Bunu hangi işçi için söylüyorsunuz? Adem Ateş mi, Erdoğan Çetin mi?
Siz yeterince bilgi toplamışsınız zaten; neden beni arıyorsunuz ki?
Siz gazetecisiniz. Senin işyerinde kalemin kırılmıyor mu? Kağıt yırtılmıyor mu? Ayağın sürçmüyor mu?
Biz fiziksel olarak zarar görmüyoruz.
Kalem, kağıt zarar görmüyor mu? Görüyor.
İşçilerin biri 4, biri 15 günlüktü. Yeterince önlem aldığınızı düşünüyor musunuz?
Ben adamın sigortasını yaptırmışım. Gerisi sizi niye ilgilendiriyor?
İşçiler sigortalı mıydı?
İkisi de sigortalıydı. Siz müfettiş misiniz, gazeteci misiniz? Sizi niye ilgilendiriyor?
bianet'e bilgi veren ME-KA işçileriyse, işyerindeki çalışma koşullarını anlattı ve kazaların iş güvenliği önlemlerinin yetersizliği, ehliyetsiz ve eğitimsiz çalıştırma ve uzun çalışma saatleri nedeniyle oluştuğunu söyledi.
İşçiler kazalardan sonra Çalışma Bakanlığı Bölge Müdürlüğü'ne şikayet etmeninse "neredeyse imkansız" olduğunu vurguladı.
"Patron kesimi kendini kurtarma olanağı buluyor; olan şikayet eden işçiye oluyor."
Ehliyetsiz ve eğitimsiz çalıştırma: "Diyelim, bir operatör gerek. Operatörün ehliyet belgesinin olması gerek. Belge sormadan işe alıyorlar. Eğitim de vermiyorlar. İnsanlara 'ya çalışacaksın, ya kapının önü' diyorlar. Senelerdir bu işi yapan, deneyimli, ama sorun çıkaran işçiyi de belgeyle tehdit ediyorlar."

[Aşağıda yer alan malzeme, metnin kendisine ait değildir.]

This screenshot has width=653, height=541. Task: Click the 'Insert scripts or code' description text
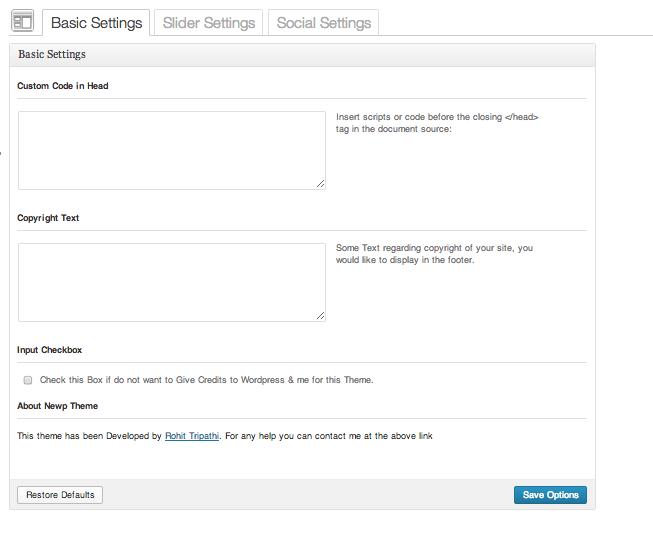(437, 123)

Tehlikeli işler: "Genellikle harç mikserleri, beton elemanları yapan makineler, elektrik bölümü, kaynak bölümü, kalorifer kazanı gibi bölümler. Kalorifer kazanı bomba sayılır. Apartmanlarda kalorifer kazanı için kapıcılardan ehliyet isteniyor. Ama burada ehliyet falan yok."
İş güvenliği: İş güvenliği mühendisi yok. Sadece işçileri çalıştırmak için peşimizde bekçi gibi bir mühendis var. Şu saatte gideceksin, şu saatte geleceksin diyor. İşveren, kazadan sonra denetlemeye gelen müfettiş için hazırlık, değişiklik yapıyor. Ama müfettişler bir tek işçiye bile sormuyorlar, 'daha önce burada ne vardı' diye."

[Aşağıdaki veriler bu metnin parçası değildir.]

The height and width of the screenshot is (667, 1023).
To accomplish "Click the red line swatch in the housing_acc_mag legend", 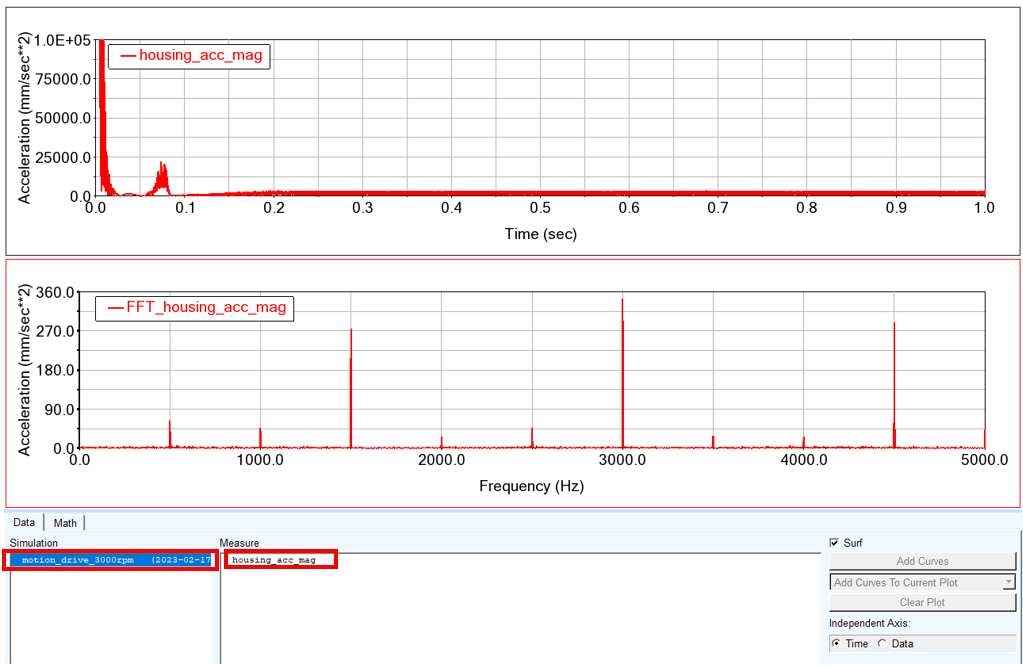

Uzun çalışma saatleri: "İşveren 15 saate kadar varan çalışmaya zorluyor. O kadar uzun süre çalışan işçilerin hata yapmamasına olanak yok. İş güvenliği de yok. İşveren fazla mesailerin bazılarını ödüyor, bazılarını ödemiyor. Örneğin yüksek ücret alanları fazla mesaiye zorluyor."
Sendika: Sendikanın olduğu dönemde standartlar geldi. Sendika öncesinde, işçiler 12 saat çalıştırılırdı. Fazla mesai ödenmezdi. Pazarları da çalışılırdı. Sendika bir şekilde bunu değiştirdi. Şimdi işyerinde sendika yok, ama sendikanın öğrettiği standartların bazıları hayatta."

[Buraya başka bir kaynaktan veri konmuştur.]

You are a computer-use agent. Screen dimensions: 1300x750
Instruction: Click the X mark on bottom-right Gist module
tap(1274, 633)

İş müfettişleri: İşveren kazayı 2 gün içinde bildirmek zorunda
bianet'in görüştüğü iş müfettişleri, yaralanma veya ölümle sonuçlanan iş kazalarında, işverenin 24 saat içinde Çalışma Bakanlığı'nın Bölge Müdürlüğü'nü bilgilendirmek zorunda olduğuna, işveren bu yükümlülüğünü yerine getirmezse cezai yaptırım olduğuna dikkat çekiyor.
İşverenin bildirmesi halinde, Bölge Müdürlüğü, bu konuyu İş Teftiş Kurulu'na aktarıyor; ardından müfettişler olayı programlarına alıyor ve işyerini denetime gidiyorlar.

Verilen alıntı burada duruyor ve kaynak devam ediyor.